● Complete the following:
[A] In the Trainsweet training log excerpt, how long was the training run after which the writer wrote some pretty deep things?
[B] List every feature that the Trainsweet training log excerpt introduces as a bulleted heading.
[C] Pick up the Trainsweet training log excerpt after its final sentence and carry it further.

● Source excerpt:
But all of this also served as inspiration for us as we worked on what training logs would do in Trainsweet. We wanted to create — what we consider to be — the perfect training log. Perfect is something we’ll always keep working towards… but here’s a sneak peak at what’s coming.

  • Secure. This is important, since it may be your diary as well — I wrote some pretty deep things after finishing up a 2.5 hour training run! You can provide coaches & trainers access — so there’s no more emailing spreadsheets or dropping off copies of handwritten pages. But you’re in control over what, if, and with whom you share.
  • Attach today’s workout to your log. As you can see in Kirsten’s log, she was meticulous about recording what she did. Well… with Trainsweet, when you have a workout scheduled, we’ll allow you to do the same thing with a single button click.
  • Make it fun. Not every workout is fun, but we think your training log should be. So we’ve included emoticons so you can visually display how you feel. To me, fun is also watching progression, so we’ve set it up to keep track of everything you ever do — your lifetime totals. Hmmmm…. I wonder who will be the first people to join our 100,000 mile running club, 500,000 meter swimming club, or perhaps 1,000,000 kilometer cycling club?

● Available data:
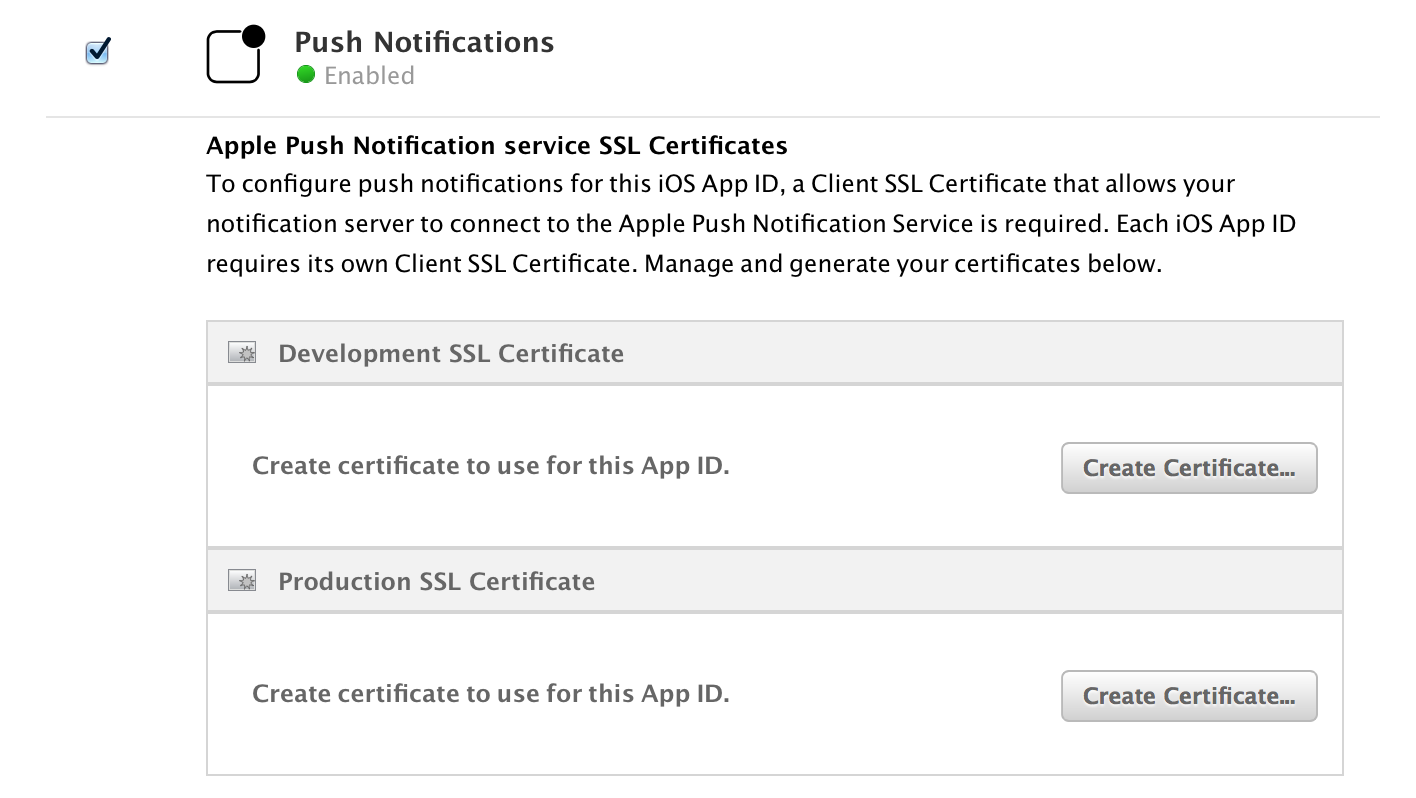Click the Push Notifications badge icon

click(235, 55)

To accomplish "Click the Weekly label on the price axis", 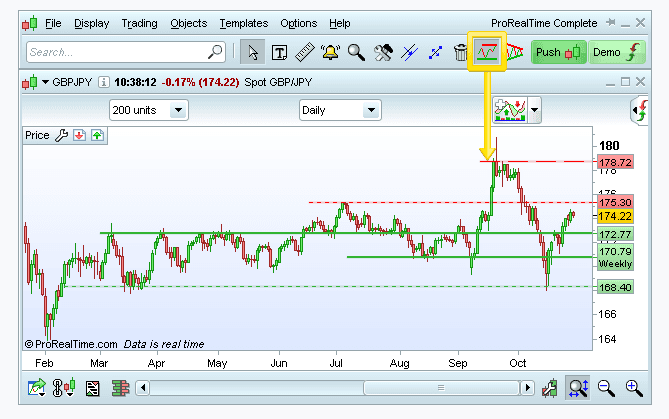I will (615, 264).
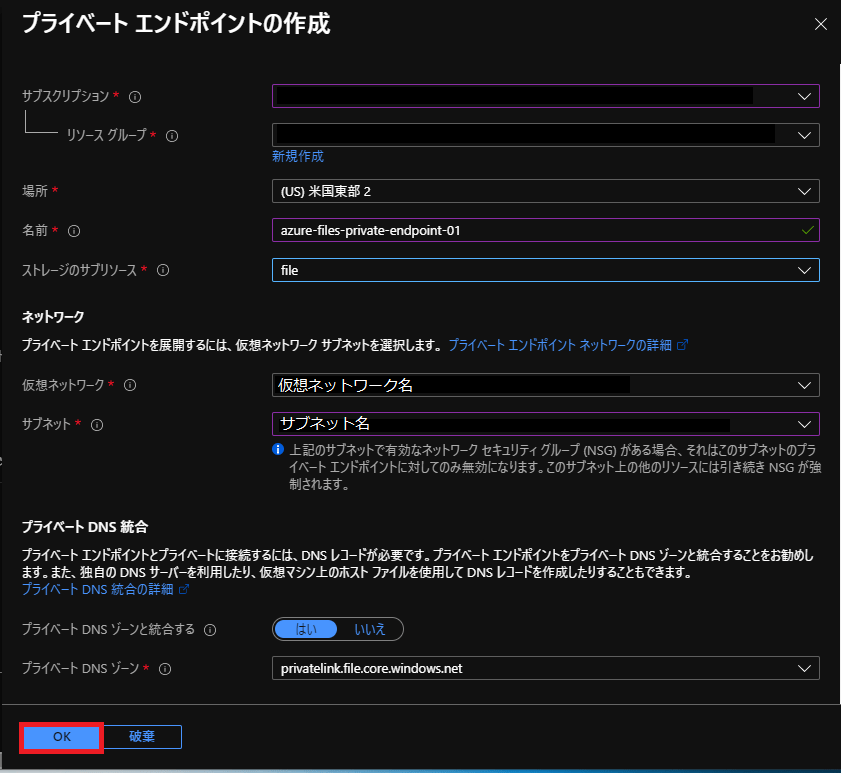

● Answers in order:
[A] 2.5 hours

[B] Secure; Attach today's workout to your log; Make it fun

[C]
  • And even though we have a lot of options to help you track whatever detail you want — you can record as little or much as you want. This is, after all, your training log.
  • Searchable. To me, this is going to be a very sweet feature. We’re still working on this, but we’ll let you search everything by keywords, results, race names, workout names, route names, etc. How cool is it to search, then compare your Yasso 800s over the years, with a simple search?

And of course… you’ll never have to dump this into the trash!

We can’t wait for you to try it out yourselves… and it won’t be long now! Register, so we can let you know when Trainsweet, and the “perfect training log” is ready to try. And talk to us on our Facebook page about what you would want to see in the perfect training log.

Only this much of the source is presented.